**Prompt 1**
Please copy the German course descriptions word for word, starting with "Using the broad" and going on through "economics and culture.".
**Prompt 2**
According to the German course descriptions, which exam does German 209 begin to prepare students for?
**Prompt 3**
Pick up the spring 2008 German course descriptions from the point where they stop, and keep writing.

Course Descriptions for Spring 2008

2. German Language Courses

German 205-2 Focus Writing: East and West- Identities In Flux; New Transatlantic Perspectives
Ingrid Zeller (MWF 1:00-1:50) Prerequisites: German 102-3

This grammar and composition course is designed for students who wish to further their writing skills in German to become independent, confident and proficient writers of German. Emphasis will be placed on practicing the use of idiomatic German in writing and in speaking with special attention to the enrichment of a student’s vocabulary and structural knowledge. Literary and non-literary texts, selected to represent a wide range of styles and genres, provide opportunities for analysis and discussion of content and form. This quarter, students will learn to recognize and to work with characteristics of written texts that define reviews of films and cultural events, reports, argumentative essays, and interpretations of literary works. The thematic basis for the course consists of stories from and representations of East and West with regard to Germany as well as the global community at large. Connections to American Culture, especially concerning the city of Chicago, will be explored. Course materials will include current texts from various media, fictional works by German-speaking authors, and videos and feature films. Highlights will include the creation of an annotated, collaborative website through the use of wikis for the contemporary short story by Judith Hermann Sommerhaus, Später with its emphasis on Berlin, history, identity, music, and architecture. We will also plan an excursion to Chicago to explore German heritage and engage in team projects or your choice, such as the production of music videos. Grammar topics relevant for each unit will be reviewed thoroughly and can be practiced via interactive electronic tools.

German 207 Current Events in German Media
John Paluch (MWF 11:00-11:50) Prerequisites: German 102-3

Using the broad range of media now easily available on the internet, this course will provide an opportunity to learn about current issues in Europe as examined through German language media.  Print articles, radio broadcasts, TV news shows, and other internet sources now allow immediate access to news sources and we will use these sources during class discussions and activities to investigate issues in sports, politics, education, economics and culture.

German 209 German in the Business World
Katrin Völkner (MWF 2:00-2:50) Prerequisites:  One 200-Level course in German, or very strong performance in 102-3

In this course you will acquire business-related German language skills and gain a cross-cultural perspective of German and American business practices. The emphasis will be on communicative situations such as social interactions, business travel, oral and written contact with customers, sales dialogues and business letters. This course integrates the study of language, cross-cultural awareness, and professional interaction and is designed to prepare you for professional activities in and with German-speaking countries, especially with a focus on internships. The course starts to prepare you for the internationally recognized exam Zertifikat Deutsch für den Beruf (ZDfB), which will be offered in conjunction with the Goethe Institute Chicago.

German 305 Writing as Discovery: Communicating Correctly, Clearly, and Persuasively
Franziska Lys (T/TH 12:20-2:00) Prerequisites: High Intermediate skills in listening, reading, writing, and speaking.

**Material shown**
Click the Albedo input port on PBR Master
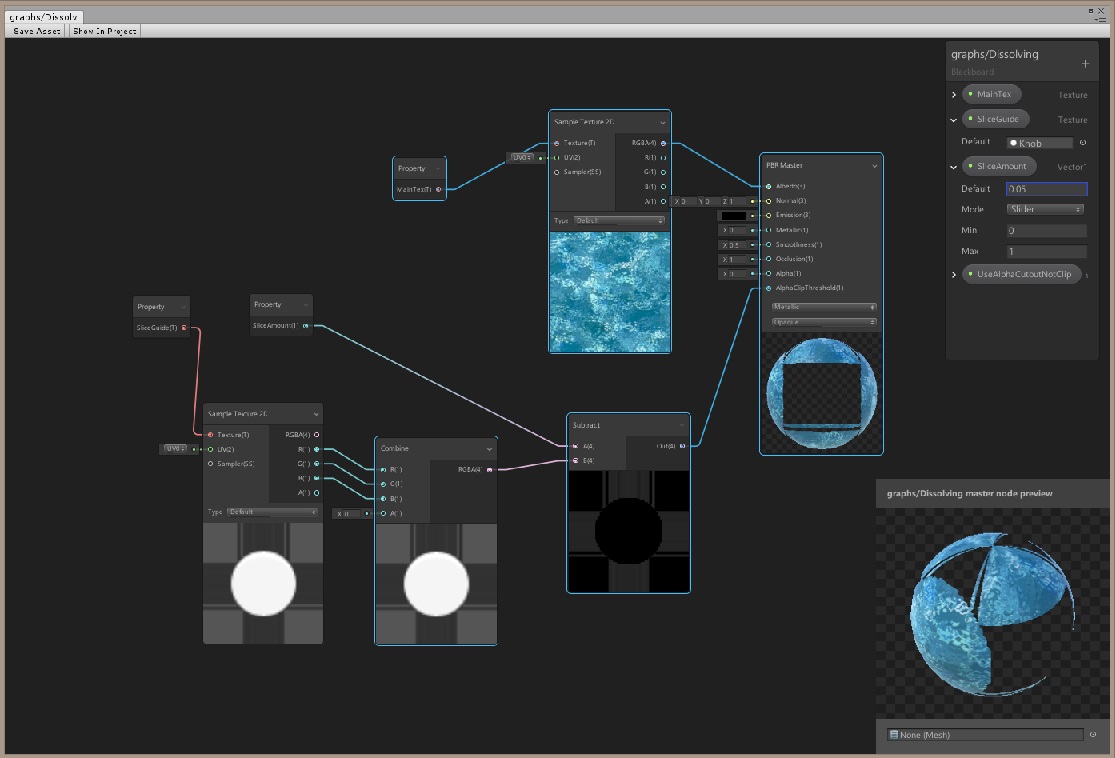Viewport: 1115px width, 758px height. pyautogui.click(x=768, y=186)
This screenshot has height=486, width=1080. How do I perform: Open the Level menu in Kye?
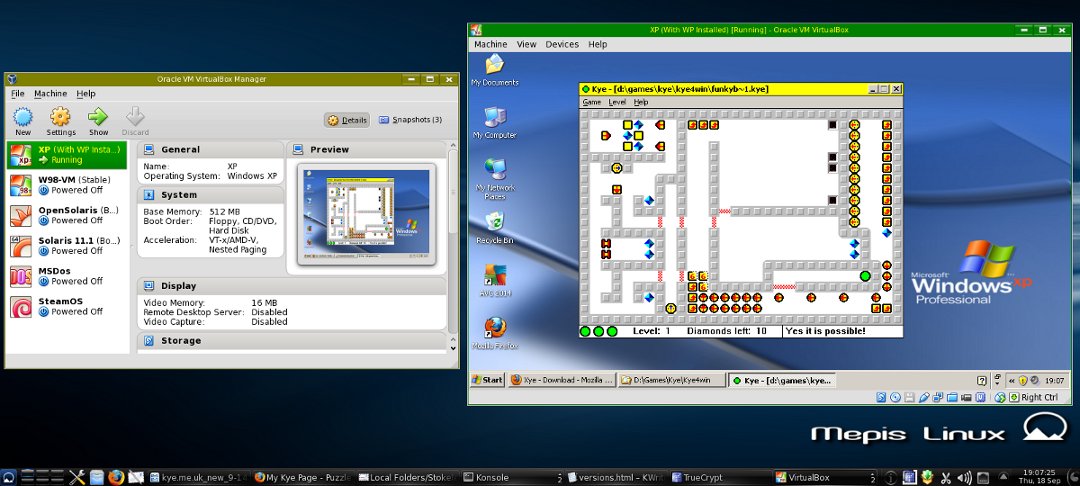pos(617,102)
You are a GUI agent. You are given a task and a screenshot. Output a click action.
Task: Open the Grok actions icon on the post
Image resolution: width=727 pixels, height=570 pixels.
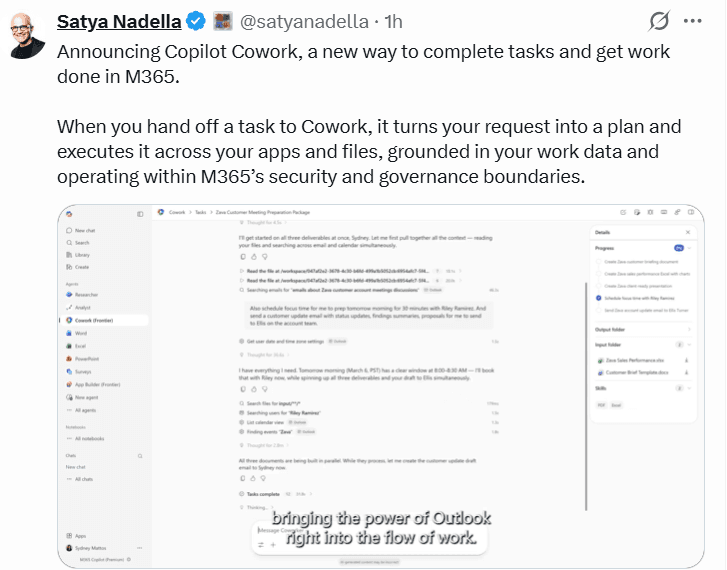pos(659,21)

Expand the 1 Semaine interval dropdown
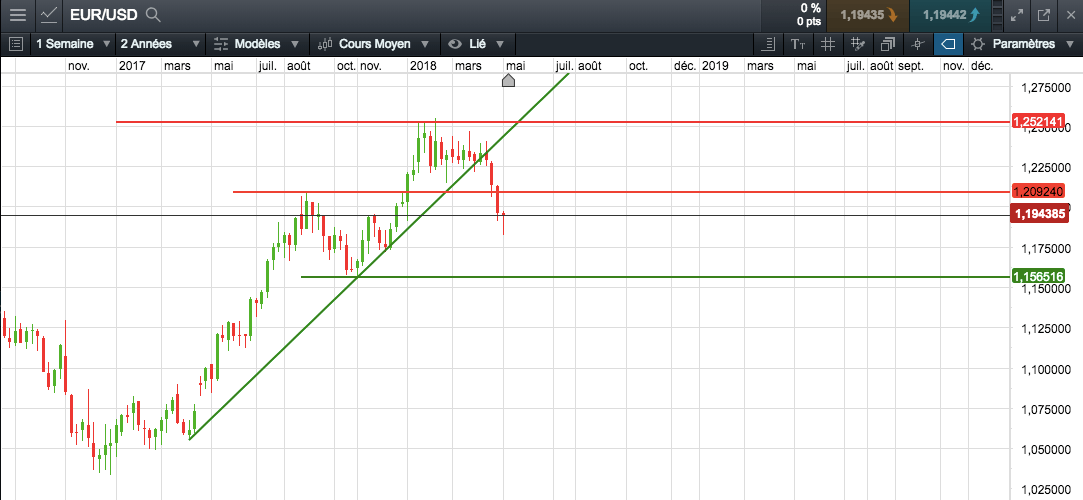[73, 44]
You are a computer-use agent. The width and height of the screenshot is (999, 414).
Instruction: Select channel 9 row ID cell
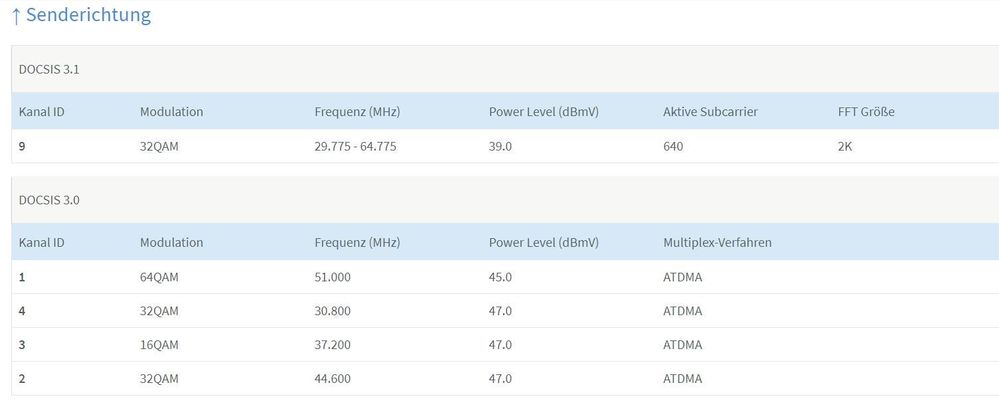(23, 146)
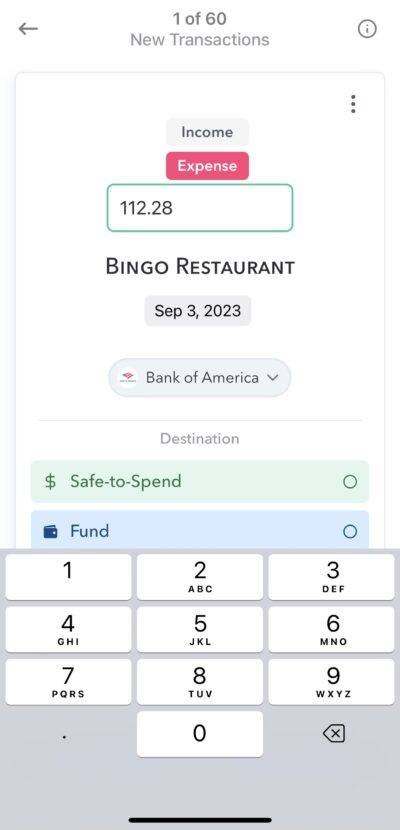
Task: Click the amount field showing 112.28
Action: coord(199,208)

**Written response 1**
Using the broad range of media now easily available on the internet, this course will provide an opportunity to learn about current issues in Europe as examined through German language media.  Print articles, radio broadcasts, TV news shows, and other internet sources now allow immediate access to news sources and we will use these sources during class discussions and activities to investigate issues in sports, politics, education, economics and culture.

**Written response 2**
Zertifikat Deutsch für den Beruf (ZDfB)

**Written response 3**
The advanced writing course has two components. First, through a series of linguistic exercises, students are introduced to more advanced and sophisticated structures of written German. This happens in two stages: Most initial grammar points to be reviewed are taken from the actual writings of each student to insure that points are practiced that correspond to the weaknesses of the individual student.  For the second stage, a variety of current short texts (current texts from newspapers and magazines as well as fictional works by German-speaking authors) serve as a basis for writing exercises and other assignments that build on the first stage.The second component in this class gives students a chance to work on a longer piece of writing over the nine weeks of the quarter. For the writing component, students are asked to find a German speaking person on campus or in the community with an interesting life story to tell. They then interview the person at least once a week, carefully preparing questions for each session and taking notes of the information they glean during the interview. Over the course of the nine weeks, students then write up the information by dividing it into linked chapters, thereby creating an illustrated book of the person’s story in German.

German 307: Current Events and Issues in German-Language Media
Franziska Lys (T/TH 11:00-12:20) Prerequisites: High Intermediate skills in listening, reading, writing, and speaking.

This course is designed for students who wish to keep informed on current political, socio-economic, and cultural events in Germany and Europe. Topics of discussion will come from a range of German-language media, including newspapers, magazines, Internet sources, and daily news broadcasts. The goals of this course are as follows:

  • To help students gain a better understanding of contemporary German-language cultures and societies and how they interact with their European neighbors by following the German news over an extended period of time.
  • To become aware of journalistic differences in print and electronic media by examining newspapers, magazines, Internet sources, and daily news broadcasts with regard to language use, choice of topics, choice of images, and gender and cultural stereotyping.
  • To practice speaking and writing about current events with greater fluency and nuance by reflecting on a variety of topics from written and spoken sources.

Students are expected to read, watch, or listen to the news from multiple sources several times a week.  Many of the daily television news, news features and broadcasts are now available as downloads to an iTunes library.  Students will receive for the duration of the class their own iPod Touch to make it conducive for them to listen to and reflect on German news regularly in and outside of class. Students will also have a chance to work on their own video project in and outside of class (alone or in small groups). No technical skills are required. Student projects will be distributed to other students in the class through iTunes for discussion.

3. German Courses in Culture and Literature

German 221-1-20: Introduction to Literature: 1800 - 1900
Jorg Kreienbrock Prerequisite in German: One 200 level course in German.(Distro Area VI)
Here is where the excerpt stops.